• Task details: Give again, unaltered, the lines of the listing below that run from the line having "Given: Click the hamburger" through the line having "Given: Open the".

• Data extract:

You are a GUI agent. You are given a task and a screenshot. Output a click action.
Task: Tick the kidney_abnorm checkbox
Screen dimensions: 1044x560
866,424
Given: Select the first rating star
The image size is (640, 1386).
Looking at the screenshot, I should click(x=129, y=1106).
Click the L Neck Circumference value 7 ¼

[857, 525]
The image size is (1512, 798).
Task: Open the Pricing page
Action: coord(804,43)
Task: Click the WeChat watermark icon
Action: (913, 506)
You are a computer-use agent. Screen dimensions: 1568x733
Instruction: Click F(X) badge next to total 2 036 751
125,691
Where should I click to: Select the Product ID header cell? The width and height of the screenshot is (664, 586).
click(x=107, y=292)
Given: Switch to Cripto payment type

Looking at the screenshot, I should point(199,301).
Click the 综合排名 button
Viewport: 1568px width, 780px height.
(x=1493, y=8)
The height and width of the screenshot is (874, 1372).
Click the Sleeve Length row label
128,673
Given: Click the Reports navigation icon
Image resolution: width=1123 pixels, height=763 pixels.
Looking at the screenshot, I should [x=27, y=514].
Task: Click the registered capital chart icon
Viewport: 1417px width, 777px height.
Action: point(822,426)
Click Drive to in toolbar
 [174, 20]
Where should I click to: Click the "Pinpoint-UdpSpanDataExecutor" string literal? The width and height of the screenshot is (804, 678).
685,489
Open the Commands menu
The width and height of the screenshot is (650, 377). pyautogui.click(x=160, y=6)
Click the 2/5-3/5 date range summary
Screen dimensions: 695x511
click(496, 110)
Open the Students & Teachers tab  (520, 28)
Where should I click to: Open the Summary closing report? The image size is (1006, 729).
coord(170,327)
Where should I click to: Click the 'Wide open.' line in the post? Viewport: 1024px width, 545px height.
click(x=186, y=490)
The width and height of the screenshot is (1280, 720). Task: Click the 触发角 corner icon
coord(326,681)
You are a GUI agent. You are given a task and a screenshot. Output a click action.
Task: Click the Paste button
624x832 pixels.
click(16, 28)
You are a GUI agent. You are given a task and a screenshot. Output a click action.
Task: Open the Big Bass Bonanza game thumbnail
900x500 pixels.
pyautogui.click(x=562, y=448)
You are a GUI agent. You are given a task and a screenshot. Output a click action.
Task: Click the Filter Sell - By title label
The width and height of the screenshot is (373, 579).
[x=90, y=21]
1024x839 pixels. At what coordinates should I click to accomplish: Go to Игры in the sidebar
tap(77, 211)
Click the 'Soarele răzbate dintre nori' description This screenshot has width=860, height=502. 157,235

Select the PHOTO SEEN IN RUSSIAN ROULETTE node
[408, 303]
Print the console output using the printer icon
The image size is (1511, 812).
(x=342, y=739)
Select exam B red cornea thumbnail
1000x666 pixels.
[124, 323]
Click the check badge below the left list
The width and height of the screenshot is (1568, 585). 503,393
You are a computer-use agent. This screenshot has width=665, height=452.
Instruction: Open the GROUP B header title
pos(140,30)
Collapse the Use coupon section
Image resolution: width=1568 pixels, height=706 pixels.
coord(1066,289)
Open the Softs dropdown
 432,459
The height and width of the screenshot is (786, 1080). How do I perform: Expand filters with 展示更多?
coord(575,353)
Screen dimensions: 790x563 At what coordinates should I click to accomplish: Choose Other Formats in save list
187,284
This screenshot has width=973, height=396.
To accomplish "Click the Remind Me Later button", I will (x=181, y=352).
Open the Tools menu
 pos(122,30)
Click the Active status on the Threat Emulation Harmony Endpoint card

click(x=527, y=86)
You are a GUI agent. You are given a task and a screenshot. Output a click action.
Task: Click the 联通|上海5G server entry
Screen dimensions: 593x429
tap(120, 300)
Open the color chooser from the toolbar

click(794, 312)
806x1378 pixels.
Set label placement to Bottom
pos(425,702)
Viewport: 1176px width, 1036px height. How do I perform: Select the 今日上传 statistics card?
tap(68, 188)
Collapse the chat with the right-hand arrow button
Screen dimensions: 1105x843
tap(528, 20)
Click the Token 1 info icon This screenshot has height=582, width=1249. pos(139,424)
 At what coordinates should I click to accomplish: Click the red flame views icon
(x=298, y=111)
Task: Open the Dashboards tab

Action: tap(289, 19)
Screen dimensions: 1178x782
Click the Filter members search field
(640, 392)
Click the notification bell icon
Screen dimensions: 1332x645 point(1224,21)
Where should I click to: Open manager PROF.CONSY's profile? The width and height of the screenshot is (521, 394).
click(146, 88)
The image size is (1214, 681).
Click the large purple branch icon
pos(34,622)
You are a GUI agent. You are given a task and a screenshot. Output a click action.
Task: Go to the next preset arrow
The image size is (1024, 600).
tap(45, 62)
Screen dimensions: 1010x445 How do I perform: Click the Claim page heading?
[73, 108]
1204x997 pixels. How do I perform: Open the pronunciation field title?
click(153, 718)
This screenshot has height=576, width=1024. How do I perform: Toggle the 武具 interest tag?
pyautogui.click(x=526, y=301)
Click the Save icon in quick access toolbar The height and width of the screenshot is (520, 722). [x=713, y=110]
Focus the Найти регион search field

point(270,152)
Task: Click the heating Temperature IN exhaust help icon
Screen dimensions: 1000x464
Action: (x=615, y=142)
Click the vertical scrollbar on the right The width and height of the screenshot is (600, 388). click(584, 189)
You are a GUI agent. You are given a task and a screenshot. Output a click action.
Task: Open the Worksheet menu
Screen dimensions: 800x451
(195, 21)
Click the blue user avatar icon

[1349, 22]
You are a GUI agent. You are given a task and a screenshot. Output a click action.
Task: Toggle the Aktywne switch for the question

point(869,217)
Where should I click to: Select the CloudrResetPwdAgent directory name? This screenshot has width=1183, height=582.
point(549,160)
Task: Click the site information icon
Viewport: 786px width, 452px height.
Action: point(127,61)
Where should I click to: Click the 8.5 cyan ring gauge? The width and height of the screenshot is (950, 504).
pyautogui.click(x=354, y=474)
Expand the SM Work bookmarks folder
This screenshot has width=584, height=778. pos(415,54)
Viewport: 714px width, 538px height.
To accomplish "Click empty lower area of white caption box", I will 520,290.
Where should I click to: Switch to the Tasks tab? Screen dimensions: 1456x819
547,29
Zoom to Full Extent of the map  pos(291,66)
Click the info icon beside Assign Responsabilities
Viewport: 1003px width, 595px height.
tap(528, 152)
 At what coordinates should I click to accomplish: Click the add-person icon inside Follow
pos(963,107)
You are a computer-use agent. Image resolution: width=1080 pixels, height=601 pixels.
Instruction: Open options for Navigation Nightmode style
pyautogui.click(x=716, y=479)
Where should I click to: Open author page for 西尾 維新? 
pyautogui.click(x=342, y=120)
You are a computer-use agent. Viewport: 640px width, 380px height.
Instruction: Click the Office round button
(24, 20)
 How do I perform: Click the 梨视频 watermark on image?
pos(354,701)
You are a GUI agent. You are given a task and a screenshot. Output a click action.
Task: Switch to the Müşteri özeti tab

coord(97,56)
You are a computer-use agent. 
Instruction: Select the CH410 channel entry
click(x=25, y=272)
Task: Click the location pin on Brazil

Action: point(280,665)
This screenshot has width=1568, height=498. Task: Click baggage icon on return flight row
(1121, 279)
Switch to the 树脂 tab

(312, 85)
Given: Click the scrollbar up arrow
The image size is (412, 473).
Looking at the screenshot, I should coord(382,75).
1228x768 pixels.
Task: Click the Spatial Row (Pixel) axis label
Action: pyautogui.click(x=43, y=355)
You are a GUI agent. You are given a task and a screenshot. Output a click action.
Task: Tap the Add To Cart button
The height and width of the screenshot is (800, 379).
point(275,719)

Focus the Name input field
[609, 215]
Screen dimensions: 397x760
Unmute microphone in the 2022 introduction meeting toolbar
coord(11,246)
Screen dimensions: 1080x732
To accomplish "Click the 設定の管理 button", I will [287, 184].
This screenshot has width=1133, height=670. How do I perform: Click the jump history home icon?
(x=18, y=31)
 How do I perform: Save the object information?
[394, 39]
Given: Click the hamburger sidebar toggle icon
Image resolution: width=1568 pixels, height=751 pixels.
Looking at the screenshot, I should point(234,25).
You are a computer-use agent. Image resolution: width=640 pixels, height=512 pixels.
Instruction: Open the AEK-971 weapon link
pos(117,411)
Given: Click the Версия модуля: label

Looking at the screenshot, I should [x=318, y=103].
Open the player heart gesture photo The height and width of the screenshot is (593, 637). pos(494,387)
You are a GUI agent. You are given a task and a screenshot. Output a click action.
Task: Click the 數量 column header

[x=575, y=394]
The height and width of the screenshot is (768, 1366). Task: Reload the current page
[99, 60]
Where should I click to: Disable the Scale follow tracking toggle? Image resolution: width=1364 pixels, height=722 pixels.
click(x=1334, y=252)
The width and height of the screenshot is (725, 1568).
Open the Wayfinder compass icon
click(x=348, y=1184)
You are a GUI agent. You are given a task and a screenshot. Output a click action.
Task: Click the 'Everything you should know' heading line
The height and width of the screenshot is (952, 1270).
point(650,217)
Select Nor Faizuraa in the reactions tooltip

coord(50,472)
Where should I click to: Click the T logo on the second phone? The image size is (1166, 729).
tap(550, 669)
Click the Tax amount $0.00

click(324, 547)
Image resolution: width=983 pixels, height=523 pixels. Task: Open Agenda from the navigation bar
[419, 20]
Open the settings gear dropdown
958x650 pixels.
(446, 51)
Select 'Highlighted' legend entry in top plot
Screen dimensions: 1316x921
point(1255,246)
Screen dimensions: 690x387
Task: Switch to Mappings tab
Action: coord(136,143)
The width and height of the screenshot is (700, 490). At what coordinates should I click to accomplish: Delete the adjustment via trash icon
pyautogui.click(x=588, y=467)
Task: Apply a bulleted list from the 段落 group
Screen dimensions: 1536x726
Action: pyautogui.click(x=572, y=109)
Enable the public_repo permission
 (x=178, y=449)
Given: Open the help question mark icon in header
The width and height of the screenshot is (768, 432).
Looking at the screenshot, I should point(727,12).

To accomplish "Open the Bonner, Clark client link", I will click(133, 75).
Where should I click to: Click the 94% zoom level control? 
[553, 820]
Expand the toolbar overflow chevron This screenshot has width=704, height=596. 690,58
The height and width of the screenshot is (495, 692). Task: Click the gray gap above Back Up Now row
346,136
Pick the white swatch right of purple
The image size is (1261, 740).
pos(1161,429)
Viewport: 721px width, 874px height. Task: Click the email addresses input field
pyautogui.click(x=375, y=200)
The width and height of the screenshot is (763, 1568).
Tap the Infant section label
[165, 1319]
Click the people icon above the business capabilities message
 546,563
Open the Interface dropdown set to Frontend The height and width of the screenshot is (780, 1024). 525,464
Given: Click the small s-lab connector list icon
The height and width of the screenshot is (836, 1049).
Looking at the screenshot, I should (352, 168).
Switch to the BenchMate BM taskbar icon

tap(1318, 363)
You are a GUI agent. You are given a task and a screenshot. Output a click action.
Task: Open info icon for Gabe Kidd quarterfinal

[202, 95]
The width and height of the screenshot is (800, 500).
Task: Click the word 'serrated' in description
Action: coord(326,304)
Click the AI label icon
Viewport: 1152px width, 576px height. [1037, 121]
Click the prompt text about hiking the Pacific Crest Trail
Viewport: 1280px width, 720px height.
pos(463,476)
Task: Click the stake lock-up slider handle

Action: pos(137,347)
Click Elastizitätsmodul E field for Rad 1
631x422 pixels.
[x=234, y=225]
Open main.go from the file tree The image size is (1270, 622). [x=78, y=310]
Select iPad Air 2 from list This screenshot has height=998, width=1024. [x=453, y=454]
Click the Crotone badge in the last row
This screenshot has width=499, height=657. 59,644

• Task response:
Given: Click the hamburger sidebar toggle icon
Image resolution: width=1568 pixels, height=751 pixels.
Looking at the screenshot, I should point(234,25).
You are a computer-use agent. Image resolution: width=640 pixels, height=512 pixels.
Instruction: Open the AEK-971 weapon link
pos(117,411)
Given: Click the Версия модуля: label

Looking at the screenshot, I should [x=318, y=103].
Open the player heart gesture photo The height and width of the screenshot is (593, 637). pos(494,387)
You are a GUI agent. You are given a task and a screenshot. Output a click action.
Task: Click the 數量 column header

[x=575, y=394]
The height and width of the screenshot is (768, 1366). Task: Reload the current page
[99, 60]
Where should I click to: Disable the Scale follow tracking toggle? Image resolution: width=1364 pixels, height=722 pixels.
click(x=1334, y=252)
The width and height of the screenshot is (725, 1568).
Open the Wayfinder compass icon
click(x=348, y=1184)
You are a GUI agent. You are given a task and a screenshot. Output a click action.
Task: Click the 'Everything you should know' heading line
The height and width of the screenshot is (952, 1270).
point(650,217)
Select Nor Faizuraa in the reactions tooltip

coord(50,472)
Where should I click to: Click the T logo on the second phone? The image size is (1166, 729).
tap(550, 669)
Click the Tax amount $0.00

click(324, 547)
Image resolution: width=983 pixels, height=523 pixels. Task: Open Agenda from the navigation bar
[419, 20]
Open the settings gear dropdown
958x650 pixels.
(446, 51)
Select 'Highlighted' legend entry in top plot
Screen dimensions: 1316x921
point(1255,246)
Screen dimensions: 690x387
Task: Switch to Mappings tab
Action: coord(136,143)
The width and height of the screenshot is (700, 490). At what coordinates should I click to accomplish: Delete the adjustment via trash icon
pyautogui.click(x=588, y=467)
Task: Apply a bulleted list from the 段落 group
Screen dimensions: 1536x726
Action: pyautogui.click(x=572, y=109)
Enable the public_repo permission
 (x=178, y=449)
Given: Open the help question mark icon in header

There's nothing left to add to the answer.